**Text zur Prüfung**
┌──

# Auslagerungsdatei reduzieren ?



## JJB (24. September 2007)

Tach auch !

ich habe an meinem Arbeitsplatz den Arbeitsspeicher ein wenig aufgepäppelt. Nun wollte ich testen, ob ich den Rechner auch völlig ohne Auslagerungsspeicher fahren kann. Da nun genügend RAM vorhanden ist, besteht eigentlich keine Notwendigkeit den Speicher ständig auf die Festplatte zu mappen.

Ich hab also in den Systemeinstellungen die Auslagerungsdateien für meine Partitionen auf 0 (keine Auslagerungsdatei) gestellt. Im Taskmanager wird jedoch auch nach Neustart, immer noch eine Auslagerungsdatei im 3-stelligen MB Bereich angezeigt, obwohl der Ram Speicher nicht mal zu 20% belastet ist. 

Also, kann man die Auslagerungsdateien überhaupt beinflussen, oder ist das ein Microsoft Placebo für besorgte Windows Benutzer ?

Würd' mich brennend interessieren. Danke !

MFG JJB


----------



## Raubkopierer (24. September 2007)

└──

**Bereitgestellte Daten**
┌──

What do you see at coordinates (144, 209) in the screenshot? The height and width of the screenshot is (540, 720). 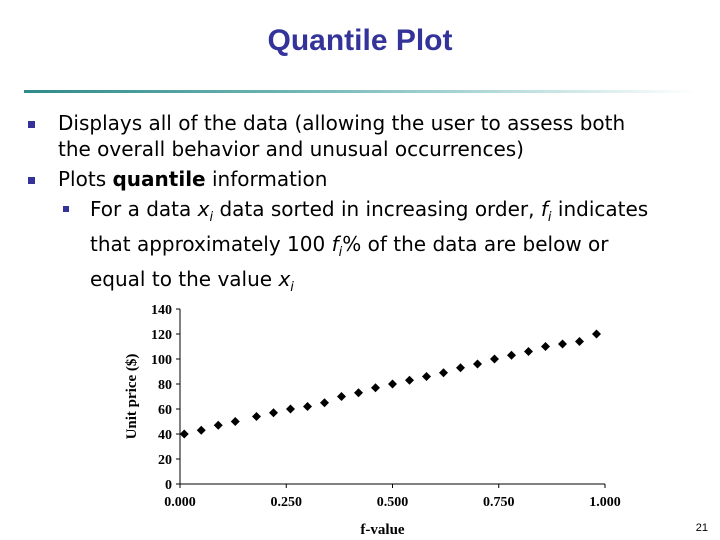 I see `sub-bullet-text-part: For a data` at bounding box center [144, 209].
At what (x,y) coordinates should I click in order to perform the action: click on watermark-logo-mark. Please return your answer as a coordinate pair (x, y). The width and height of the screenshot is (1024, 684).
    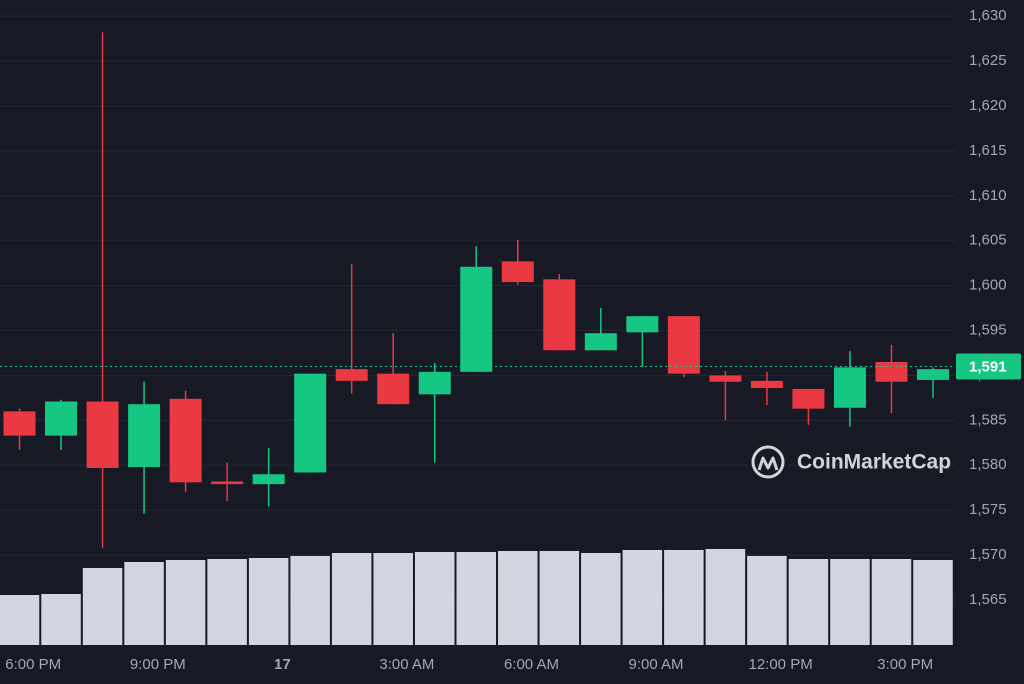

└──

**Anweisung**
Geben Sie bitte den Abschnitt des Forenbeitrags zur Auslagerungsdatei wortgetreu aus, beginnend bei „# Auslagerungsdatei reduzieren“ und endend bei „20% belastet ist.“.

**Lösung der Aufgabe**
# Auslagerungsdatei reduzieren ?



## JJB (24. September 2007)

Tach auch !

ich habe an meinem Arbeitsplatz den Arbeitsspeicher ein wenig aufgepäppelt. Nun wollte ich testen, ob ich den Rechner auch völlig ohne Auslagerungsspeicher fahren kann. Da nun genügend RAM vorhanden ist, besteht eigentlich keine Notwendigkeit den Speicher ständig auf die Festplatte zu mappen.

Ich hab also in den Systemeinstellungen die Auslagerungsdateien für meine Partitionen auf 0 (keine Auslagerungsdatei) gestellt. Im Taskmanager wird jedoch auch nach Neustart, immer noch eine Auslagerungsdatei im 3-stelligen MB Bereich angezeigt, obwohl der Ram Speicher nicht mal zu 20% belastet ist.